I plan to back 6 teams at a time at roughly 1/2 prices which will return approx 10/1.
If the bet wins I then split the winnings in 2 so that I can have to goes at the next level and so on.

I could still do with more cash but would rather spend a few evenings glancing at livescore.com than grinding DYM for f*%k all due to boredom.
It might fall flat but I'll post the bets before the relevent kick-off times and will back the full European/Worldwide coupons on WillHill.
I'll probably be back in love with Poker within a week but this just sounds easier to me. (Can't be though or we'd all be at it).

Just a question but how can that muppet Sepp Blatter say there is no need for goal line technology in a multi-million pound game like football when it is proving invaluable in tennis and cricket. Soooo far behind the times he probably still thinks we play with a pigs bladder. Obv I'm not bitter that Blues had a goal ruled out even though it was blatantly over the line against Pompey in the cup.

Oh well GL all.

Joke -

A woman, pregnant with triplets, was caught in the crossfire at a bank robbery and shot 3 times in the stomach. The doctors decided it was too risky to operate and chose to leave the bullets in.

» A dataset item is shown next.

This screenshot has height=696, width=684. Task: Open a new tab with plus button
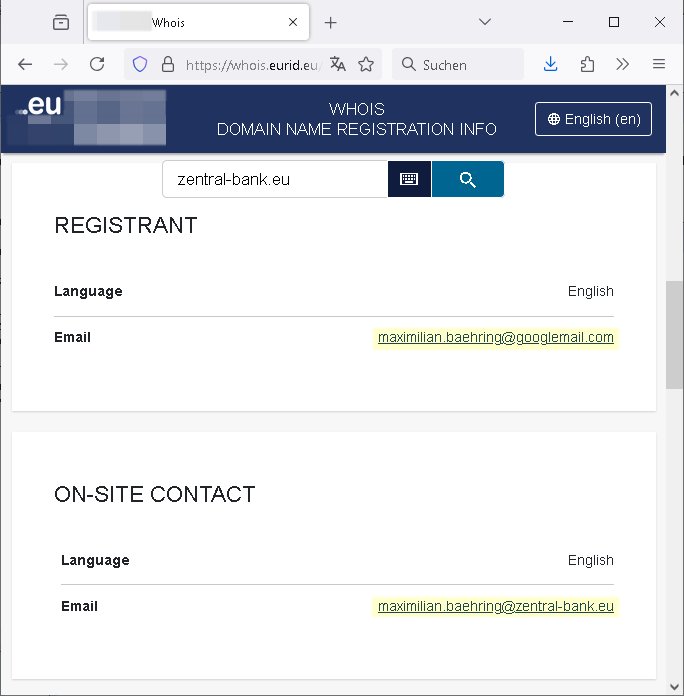click(x=331, y=22)
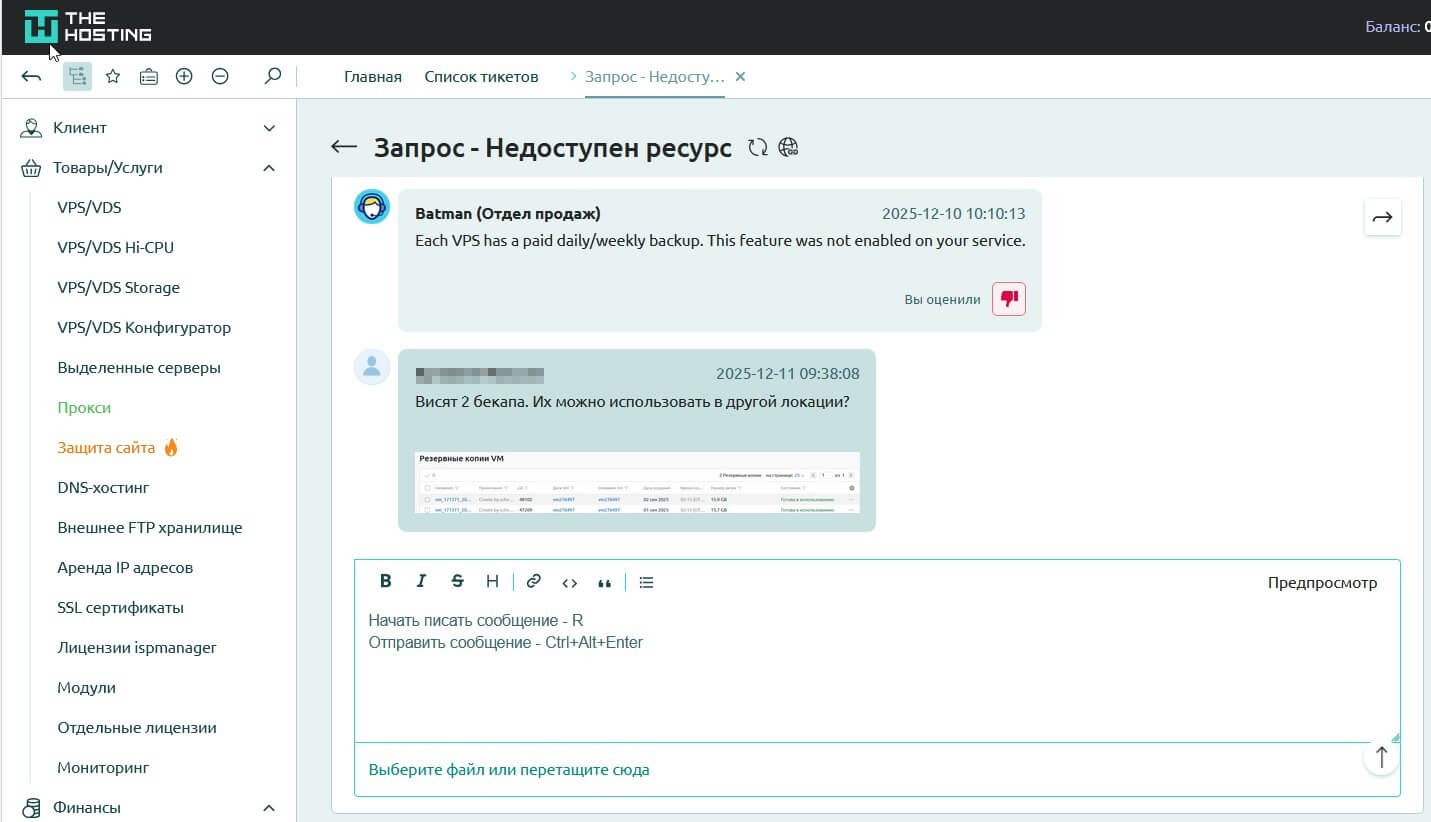Screen dimensions: 1431x822
Task: Click Предпросмотр preview button
Action: click(x=1322, y=583)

16 years later one of the girl triplets went crying to her Mum. She asked her what was wrong. "I was peeing and a bullet came out" so her Mom told her what had happened 16 years earlier.

A couple of days later the same thing happened to the other girl triplet so her Mom told her the story about the bank robbery.

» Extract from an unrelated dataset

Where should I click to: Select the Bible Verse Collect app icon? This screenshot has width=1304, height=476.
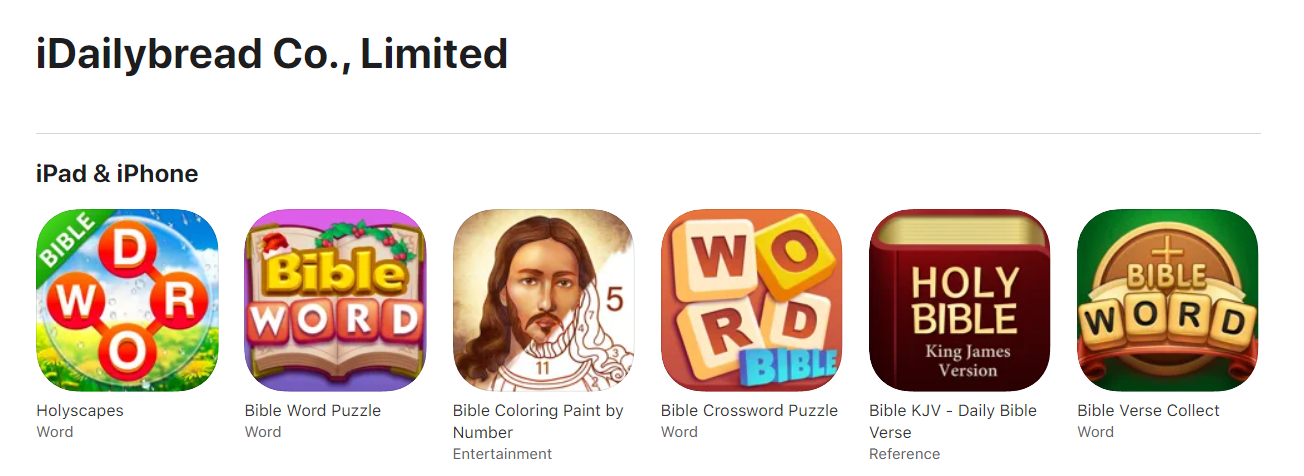pos(1167,300)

The day after the boy triplet went crying to his Mother. "Let me guess" she said "You were peeing and a bullet came out".

"No" said the boy "I was having a wank and I think I shot the dog!!"


Tuesday 2 March 2010

Well I found it interesting . . .

Got shown this at Uni last night and though its a couple of years out of date it just shows how much the world is changing and we might not notice half of it.


http://www.youtube.com/watch?v=lUMf7FWGdCw

Joke -

Just been to the Doctors and he said I was paranoid . . . Well, he didn't actually say that but it's what the bastard was thinking!!